What you are asked to do:
Say how many lines below have "screenshot" in them, giving the number alone.
===== Working data
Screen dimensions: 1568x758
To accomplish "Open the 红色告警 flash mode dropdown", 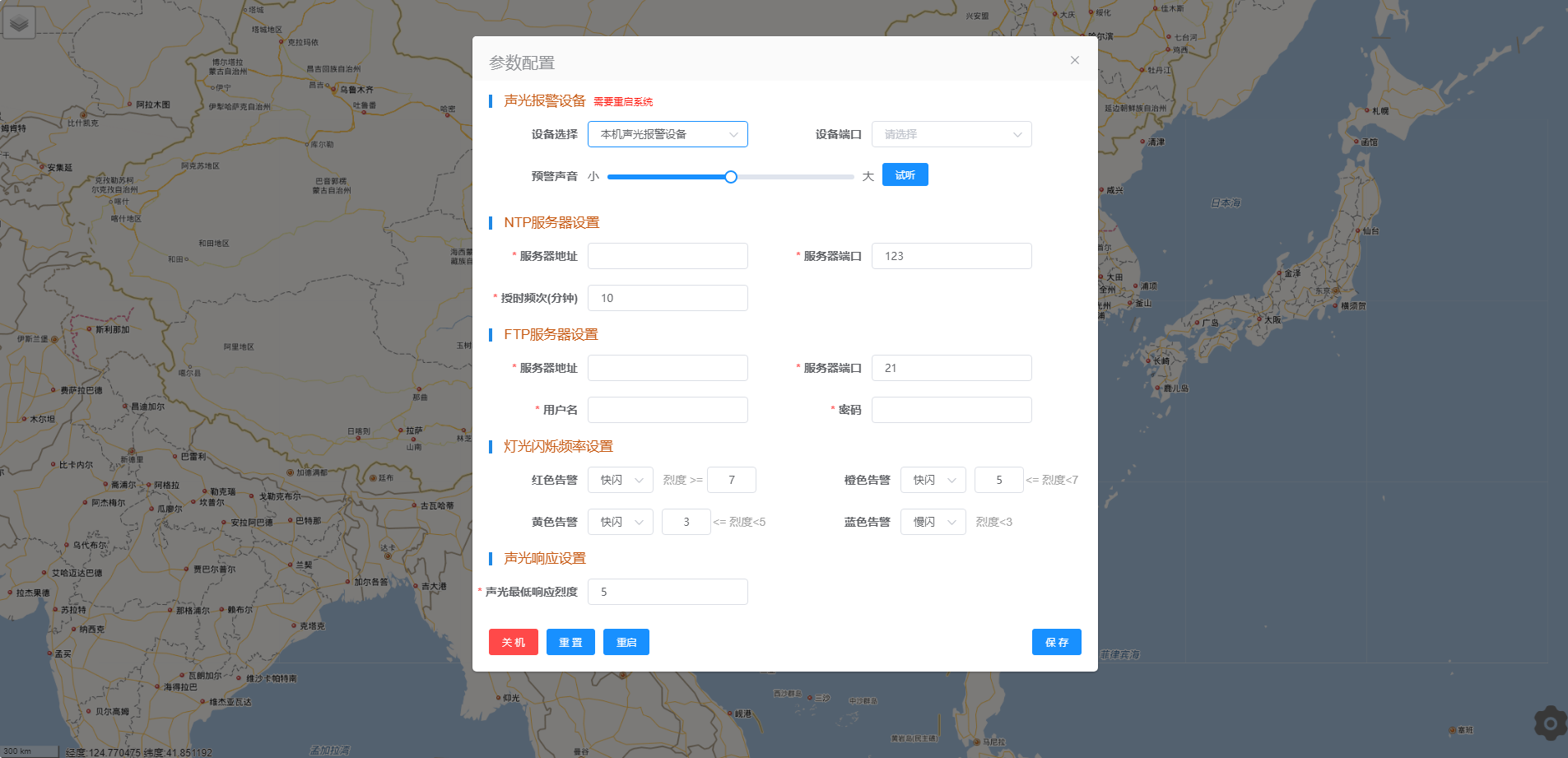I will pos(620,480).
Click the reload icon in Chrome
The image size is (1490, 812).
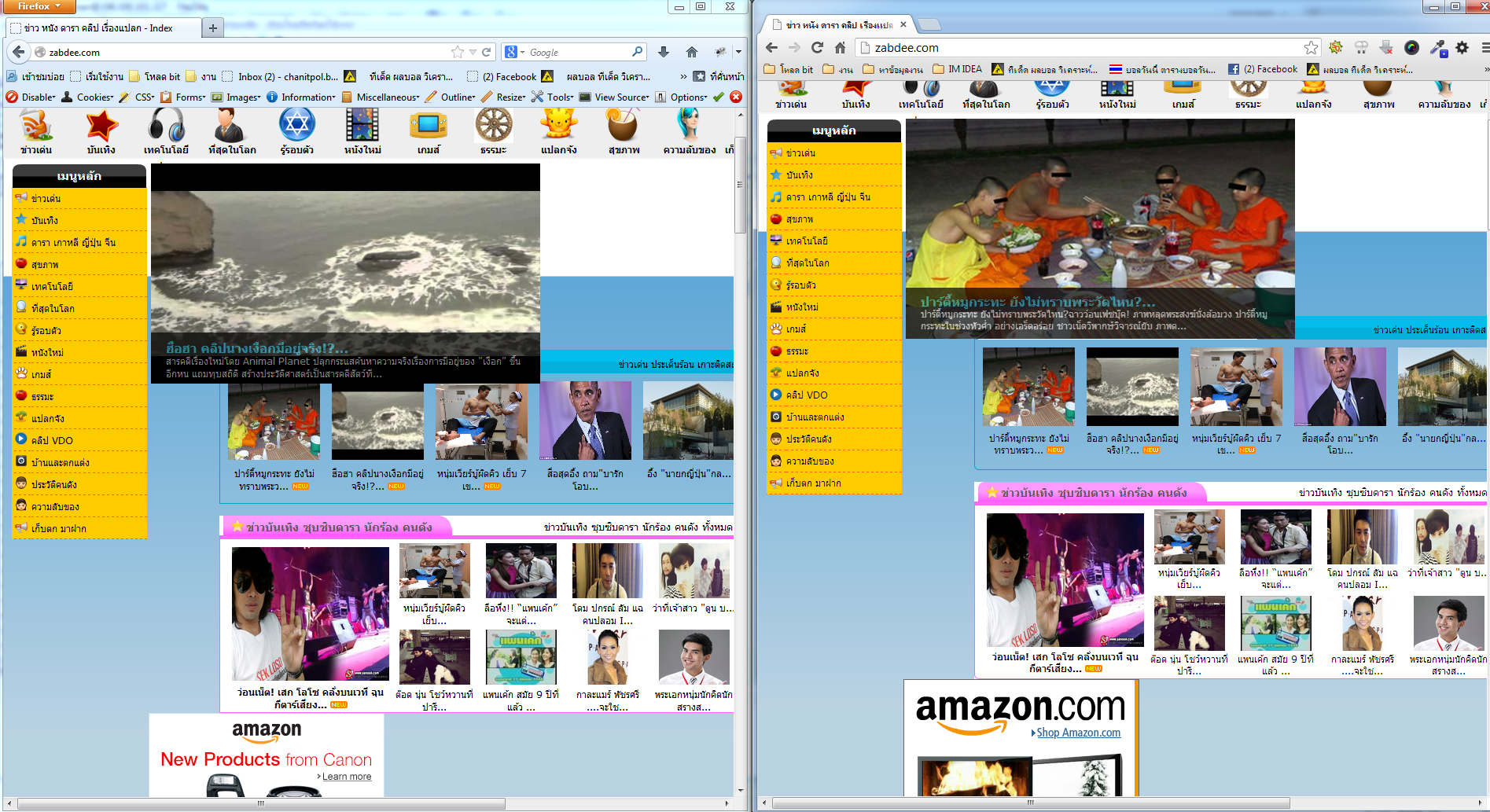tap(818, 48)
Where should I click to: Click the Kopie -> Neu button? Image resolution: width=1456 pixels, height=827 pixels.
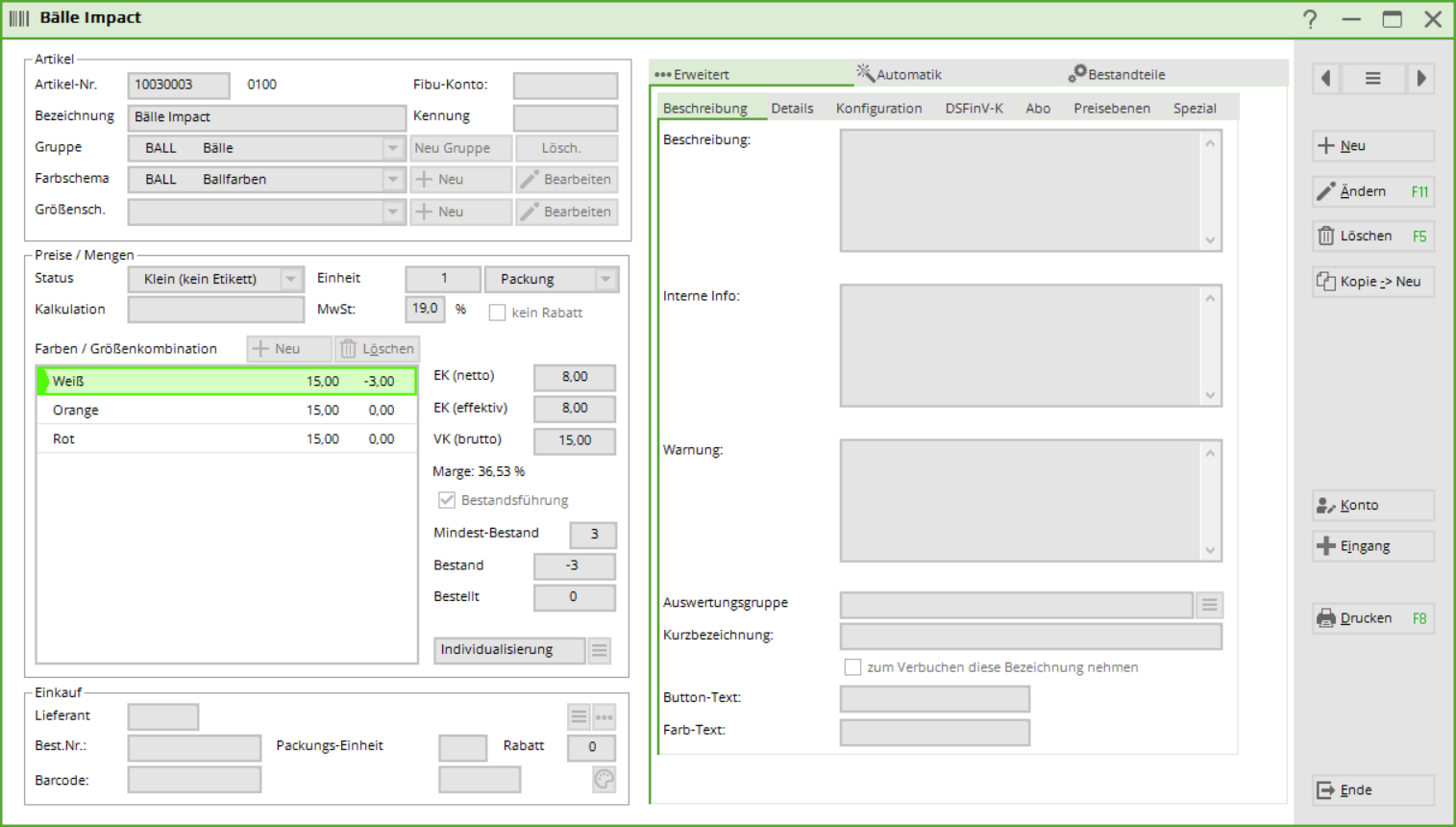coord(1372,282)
==========
===== Working data
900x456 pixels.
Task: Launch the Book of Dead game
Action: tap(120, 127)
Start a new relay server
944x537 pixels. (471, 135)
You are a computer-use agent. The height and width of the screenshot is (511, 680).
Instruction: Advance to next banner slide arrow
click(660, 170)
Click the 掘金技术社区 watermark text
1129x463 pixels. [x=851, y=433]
==========
===== Working data
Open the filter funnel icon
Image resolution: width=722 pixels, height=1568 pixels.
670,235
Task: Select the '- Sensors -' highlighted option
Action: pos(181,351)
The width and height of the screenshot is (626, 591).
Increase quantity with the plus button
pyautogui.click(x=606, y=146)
==========
Result of this exercise:
2